→ **MATERIAL PROVIDED**
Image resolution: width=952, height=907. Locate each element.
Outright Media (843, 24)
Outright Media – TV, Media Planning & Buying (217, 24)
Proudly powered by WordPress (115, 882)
==
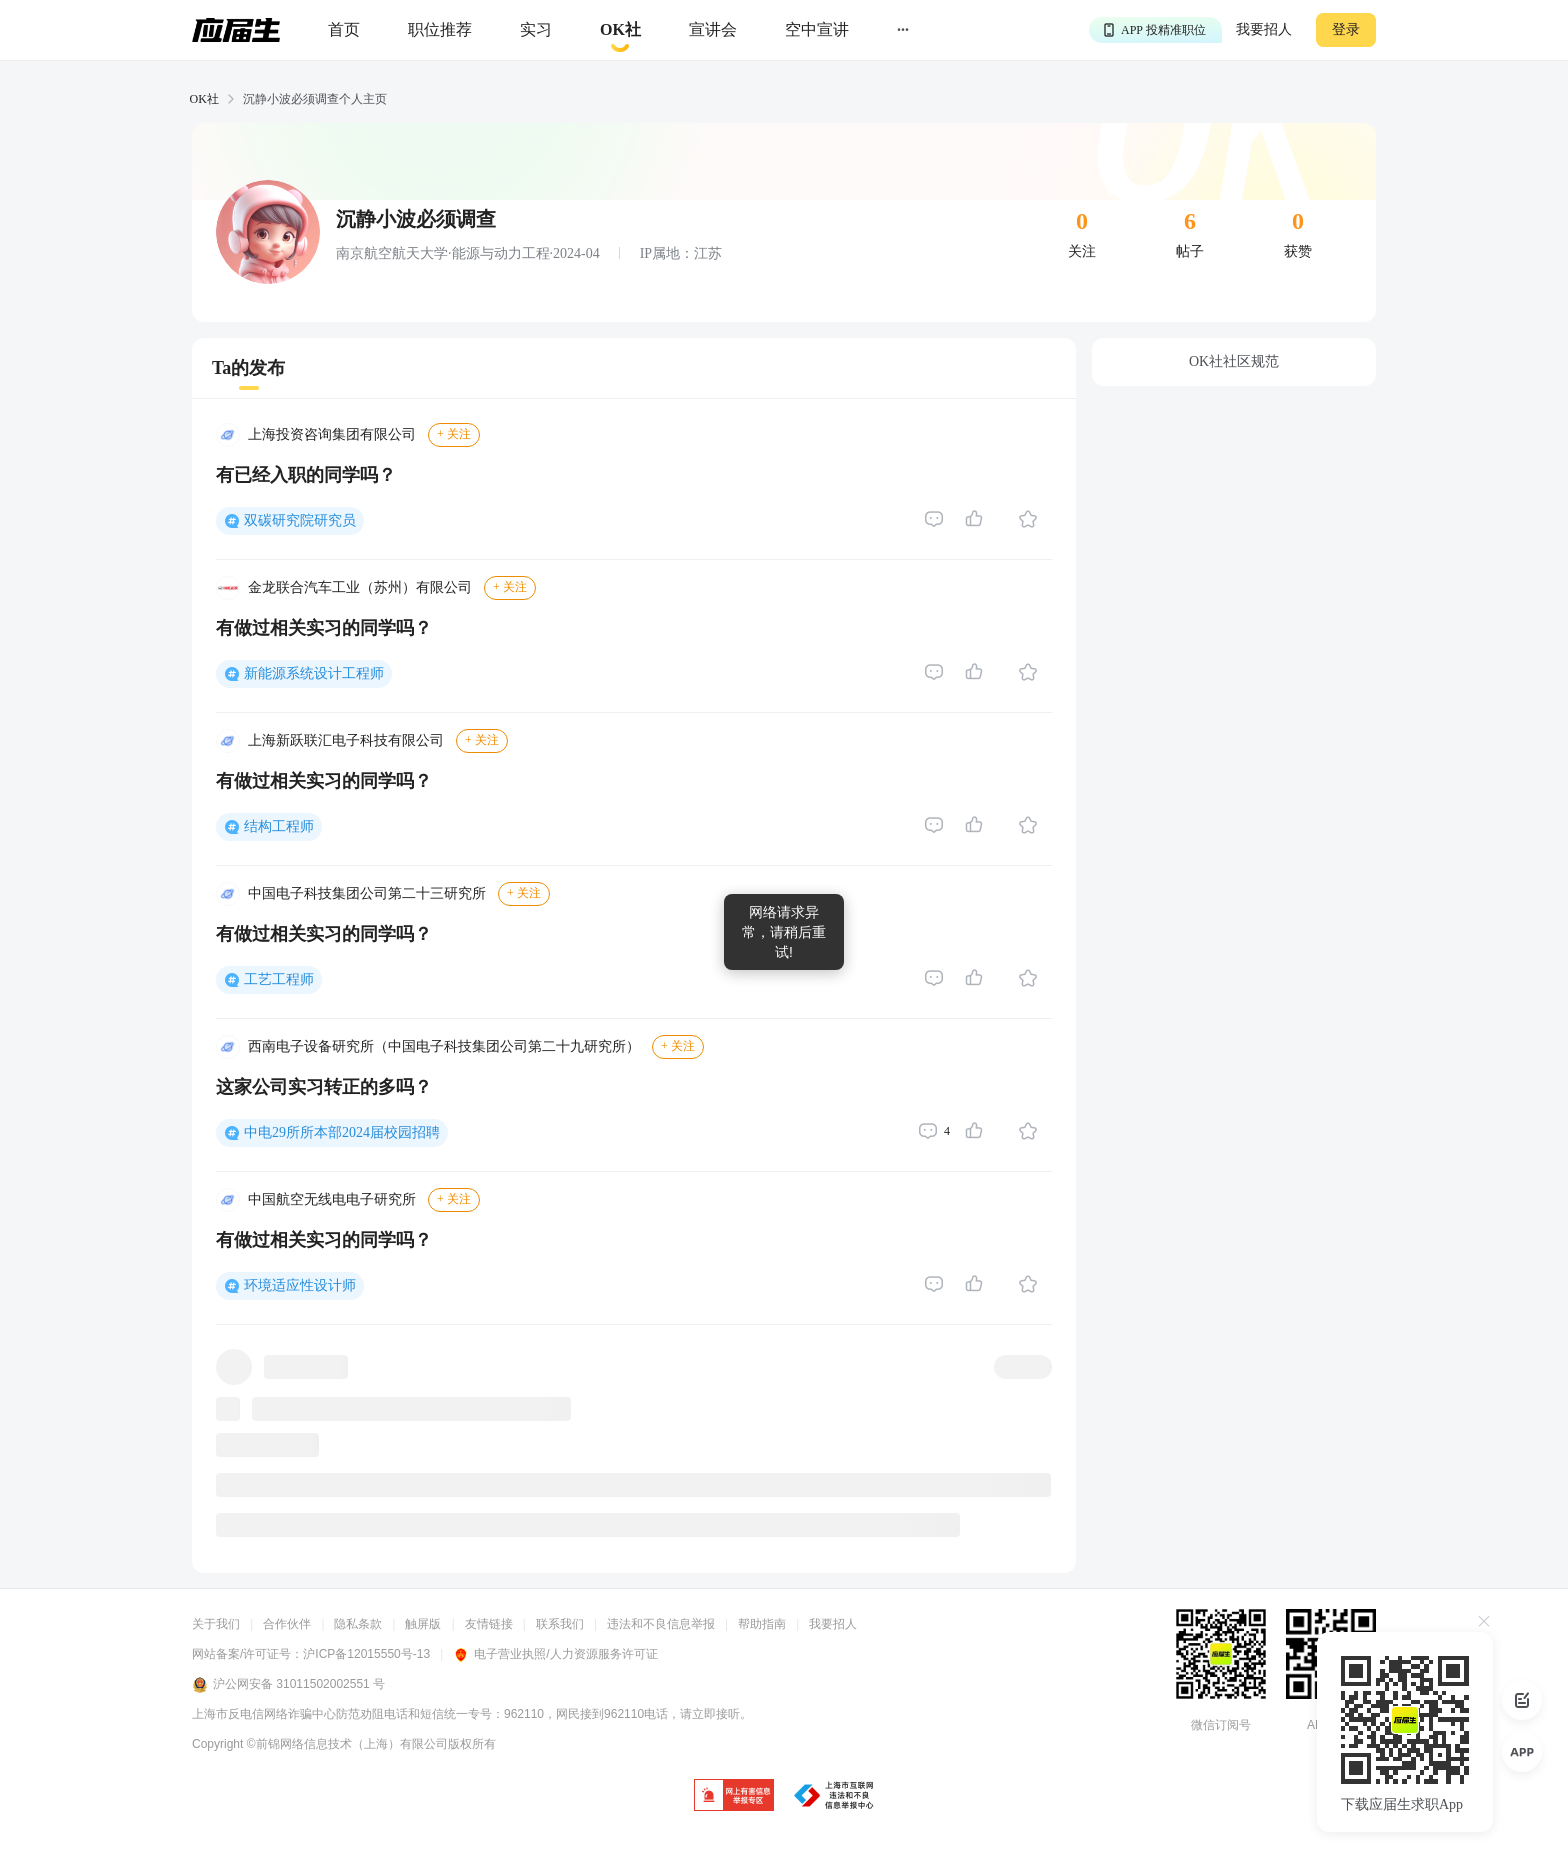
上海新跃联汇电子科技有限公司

→ **TASK INSTRUCTIONS**
Rewrite only the lines from the one containing "Image resolution: width=952, height=907." through the one containing "Outright Media –", inclusive, with "Locate" changed to "Find" and everything else kept the same.

→ **EXERCISE RESULT**
Image resolution: width=952, height=907. Find each element.
Outright Media (843, 24)
Outright Media – TV, Media Planning & Buying (217, 24)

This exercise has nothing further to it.